Transcribe the stretch of entries below from the line with "Identify the click" through the line with "Nastavení (336, 1337)", exactly and with both ends included; leave out all other lines.

··· Listed entries ···

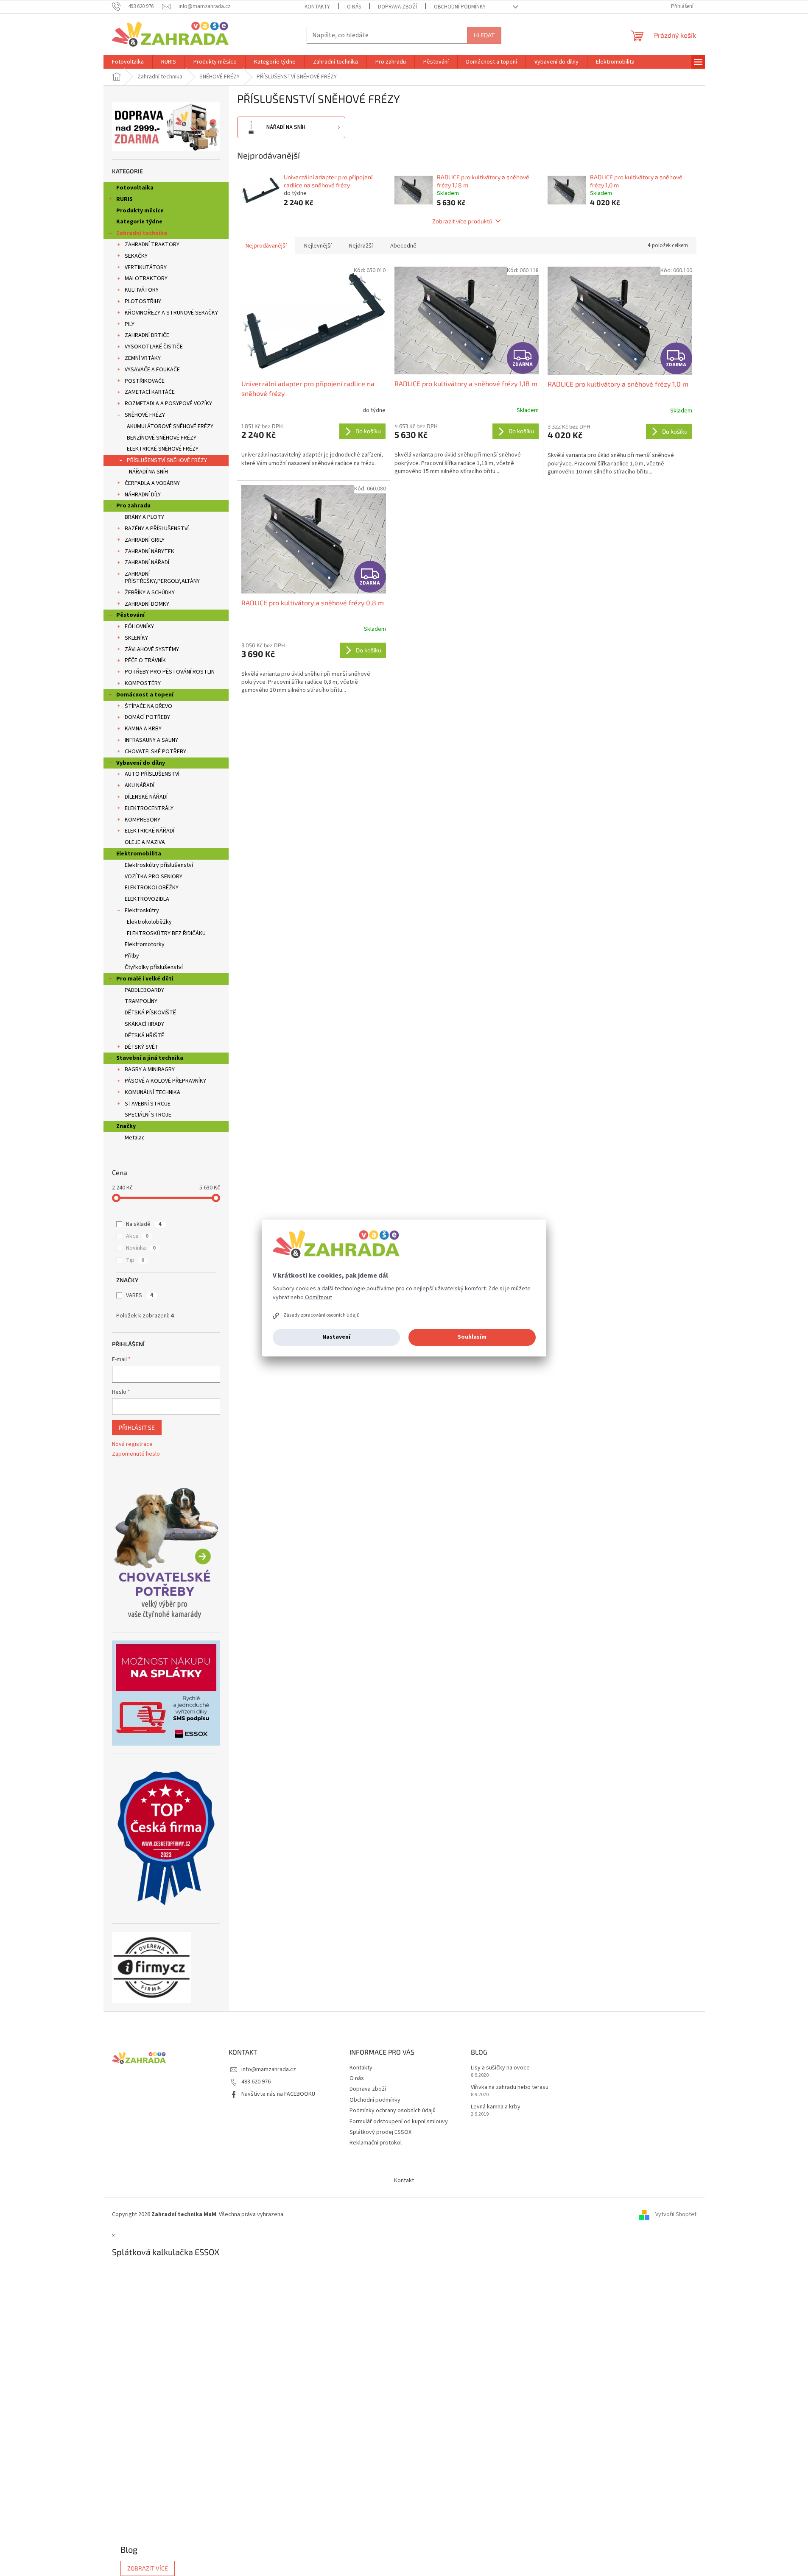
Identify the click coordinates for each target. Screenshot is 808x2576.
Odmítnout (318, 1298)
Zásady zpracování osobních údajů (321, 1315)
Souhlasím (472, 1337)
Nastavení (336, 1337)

···
··· Listed entries ···

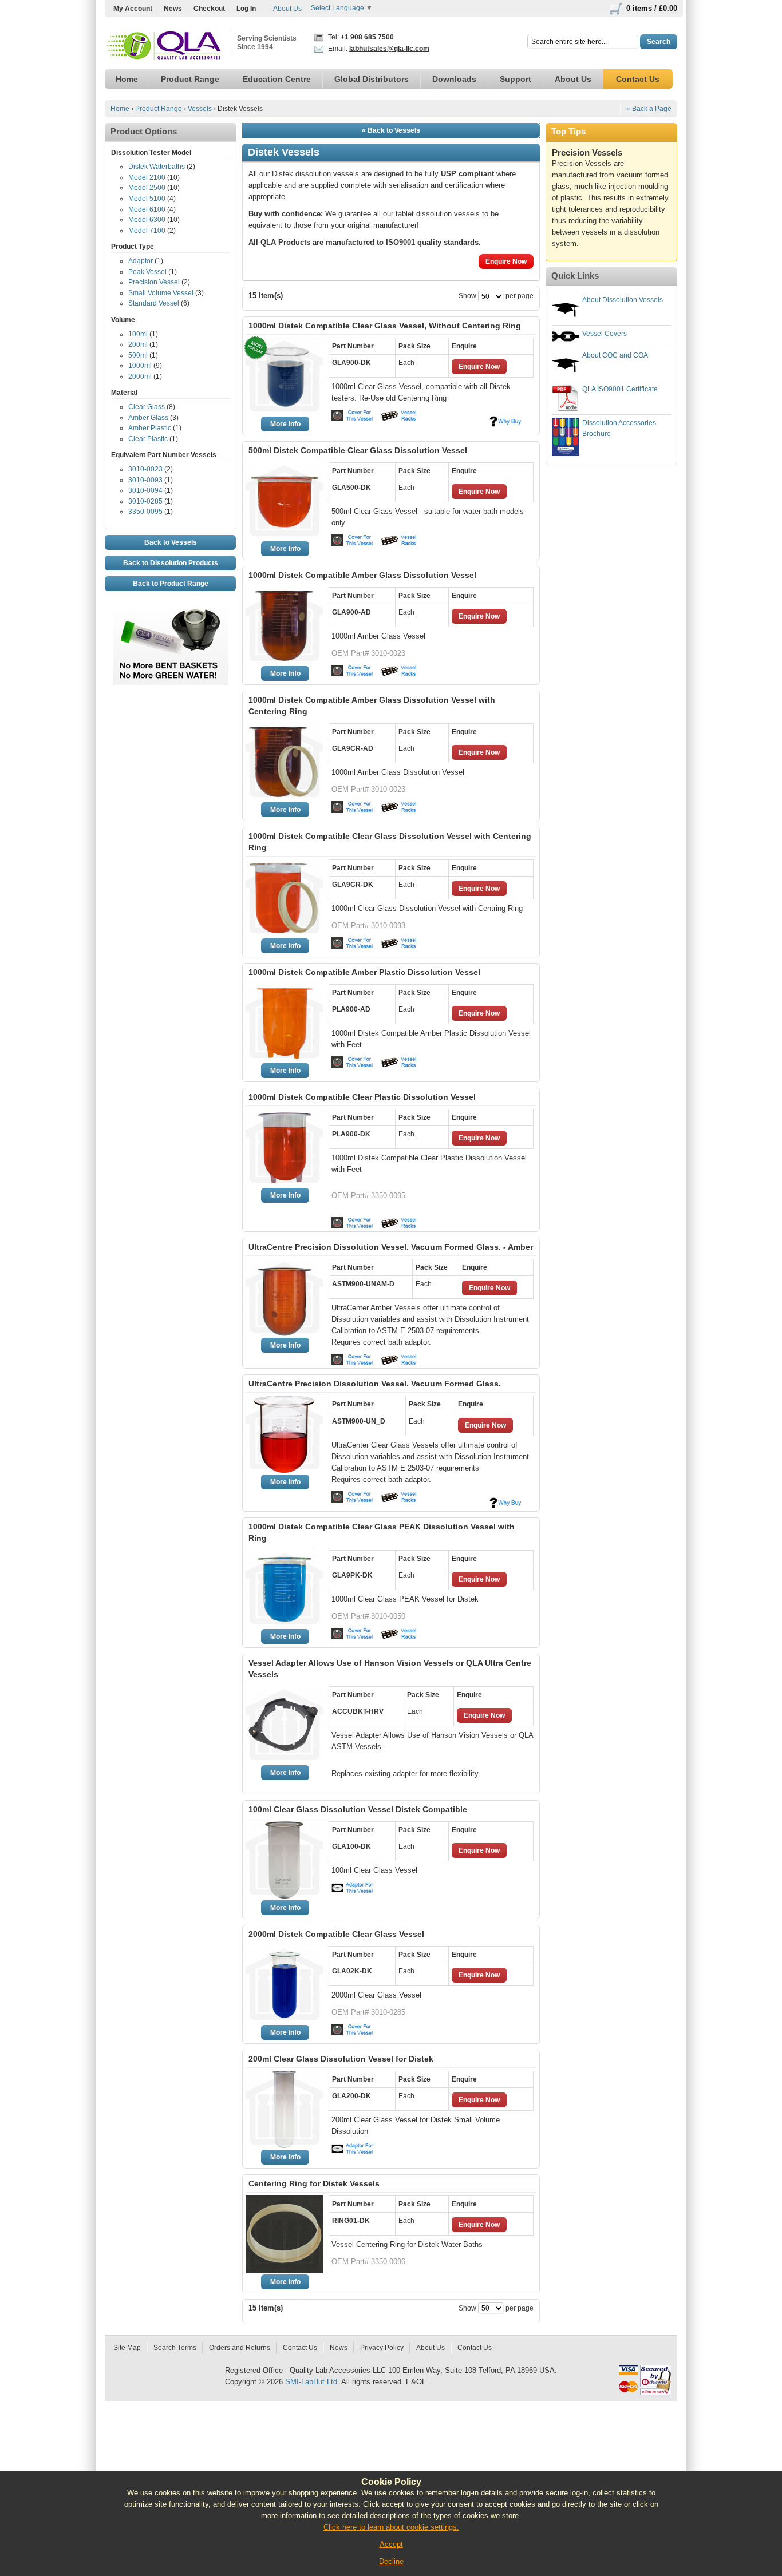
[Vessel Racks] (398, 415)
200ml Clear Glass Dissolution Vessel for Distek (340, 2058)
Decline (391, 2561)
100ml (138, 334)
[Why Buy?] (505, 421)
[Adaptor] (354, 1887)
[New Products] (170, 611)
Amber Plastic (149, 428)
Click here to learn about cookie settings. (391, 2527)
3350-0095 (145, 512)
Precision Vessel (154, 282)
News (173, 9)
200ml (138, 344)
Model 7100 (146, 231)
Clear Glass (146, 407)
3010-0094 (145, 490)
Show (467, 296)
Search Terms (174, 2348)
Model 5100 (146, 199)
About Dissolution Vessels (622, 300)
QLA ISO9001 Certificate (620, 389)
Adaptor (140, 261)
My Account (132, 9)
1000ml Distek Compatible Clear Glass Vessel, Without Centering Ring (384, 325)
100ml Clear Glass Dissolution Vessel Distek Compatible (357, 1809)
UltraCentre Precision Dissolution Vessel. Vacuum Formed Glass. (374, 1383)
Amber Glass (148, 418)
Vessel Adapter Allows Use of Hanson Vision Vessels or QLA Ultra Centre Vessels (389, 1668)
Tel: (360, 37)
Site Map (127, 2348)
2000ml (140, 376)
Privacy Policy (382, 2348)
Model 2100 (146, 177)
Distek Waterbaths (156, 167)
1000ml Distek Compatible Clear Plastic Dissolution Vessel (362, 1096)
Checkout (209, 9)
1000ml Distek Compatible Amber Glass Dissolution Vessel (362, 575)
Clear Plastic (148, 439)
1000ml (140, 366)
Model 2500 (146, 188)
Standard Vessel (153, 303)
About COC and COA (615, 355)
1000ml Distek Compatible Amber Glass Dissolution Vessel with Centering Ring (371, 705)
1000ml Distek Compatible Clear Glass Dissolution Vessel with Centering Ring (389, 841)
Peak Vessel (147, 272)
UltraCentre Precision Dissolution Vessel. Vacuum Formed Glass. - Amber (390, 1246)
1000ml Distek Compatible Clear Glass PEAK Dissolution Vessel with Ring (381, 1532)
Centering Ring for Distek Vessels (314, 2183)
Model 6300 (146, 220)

···
··· Listed entries ···

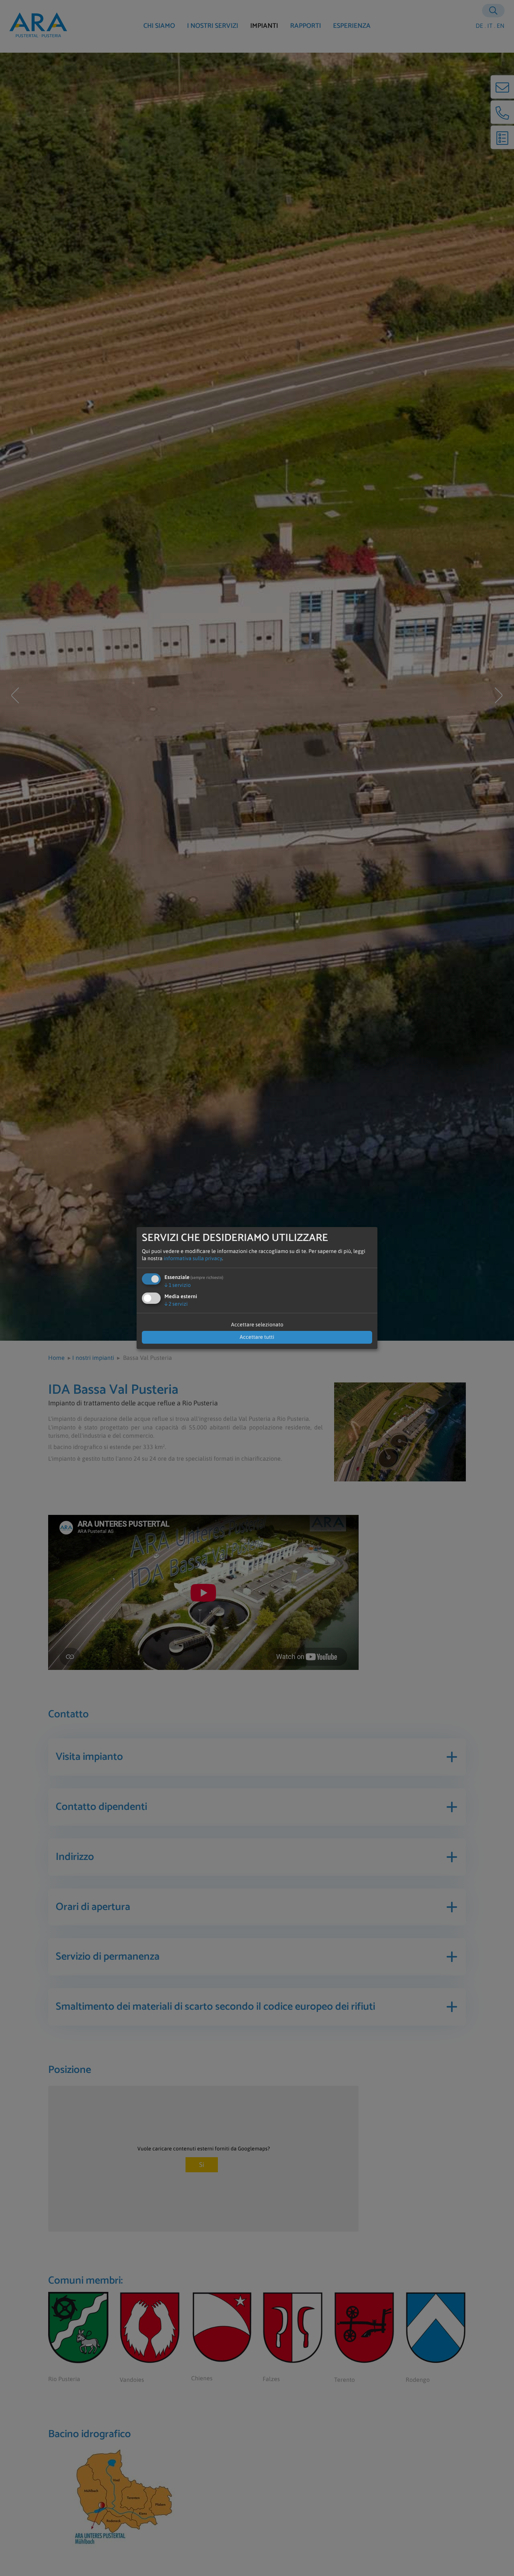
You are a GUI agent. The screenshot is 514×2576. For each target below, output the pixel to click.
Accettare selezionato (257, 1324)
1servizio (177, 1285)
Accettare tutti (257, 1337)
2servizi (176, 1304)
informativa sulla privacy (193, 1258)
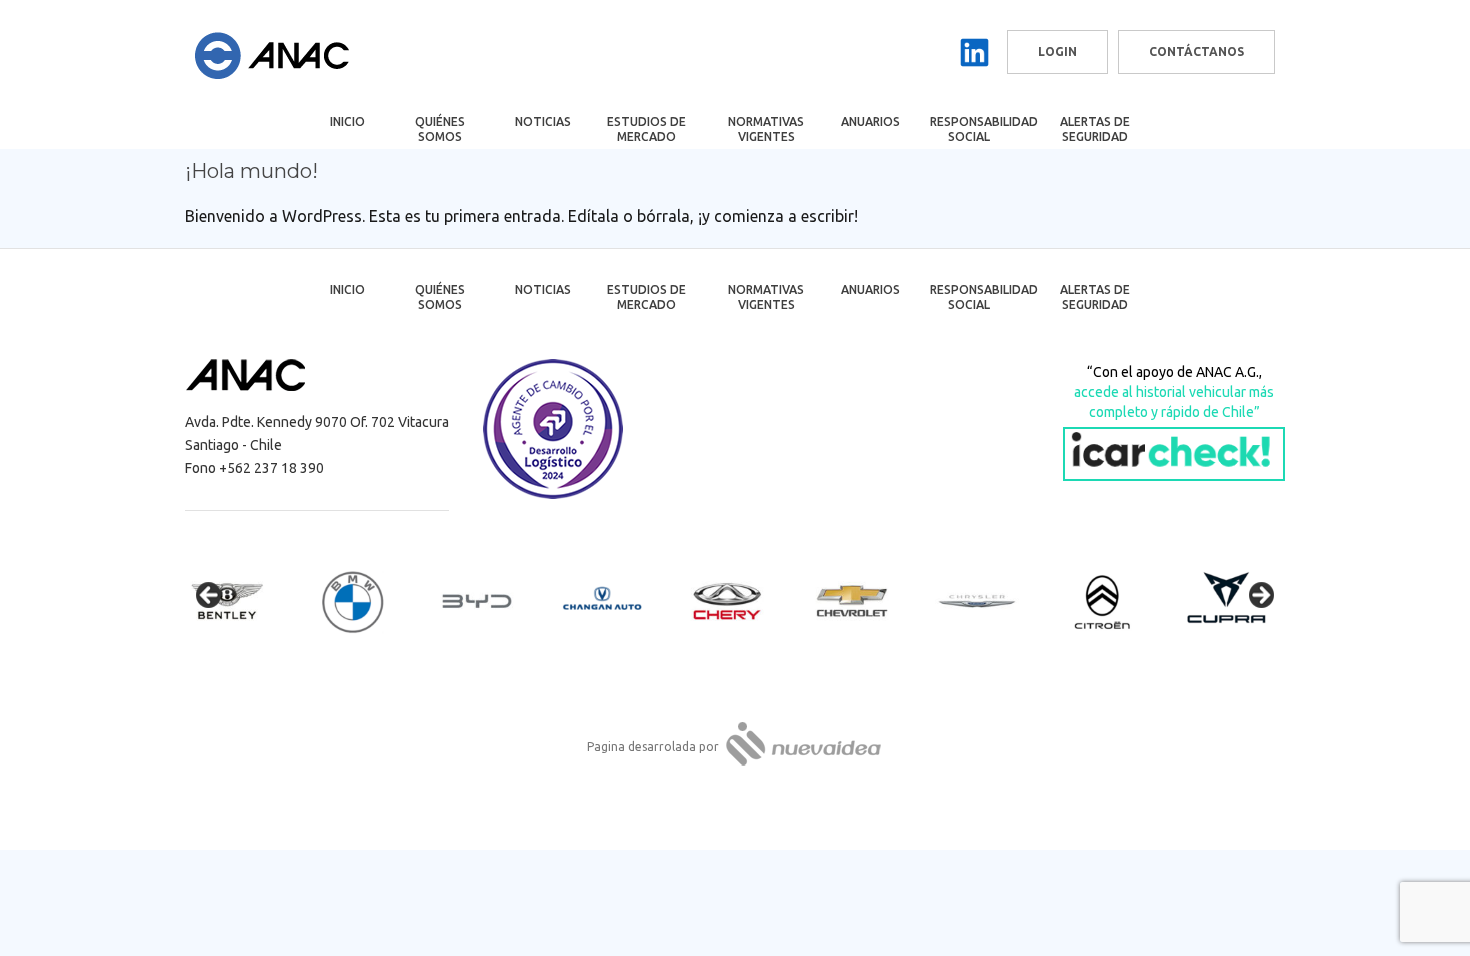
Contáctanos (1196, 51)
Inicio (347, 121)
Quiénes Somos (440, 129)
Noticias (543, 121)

···

## Solution to the problem:
Identify the click coordinates for each target. Screenshot is 808x2576.
Odmítnout (318, 1298)
Zásady zpracování osobních údajů (321, 1315)
Souhlasím (472, 1337)
Nastavení (336, 1337)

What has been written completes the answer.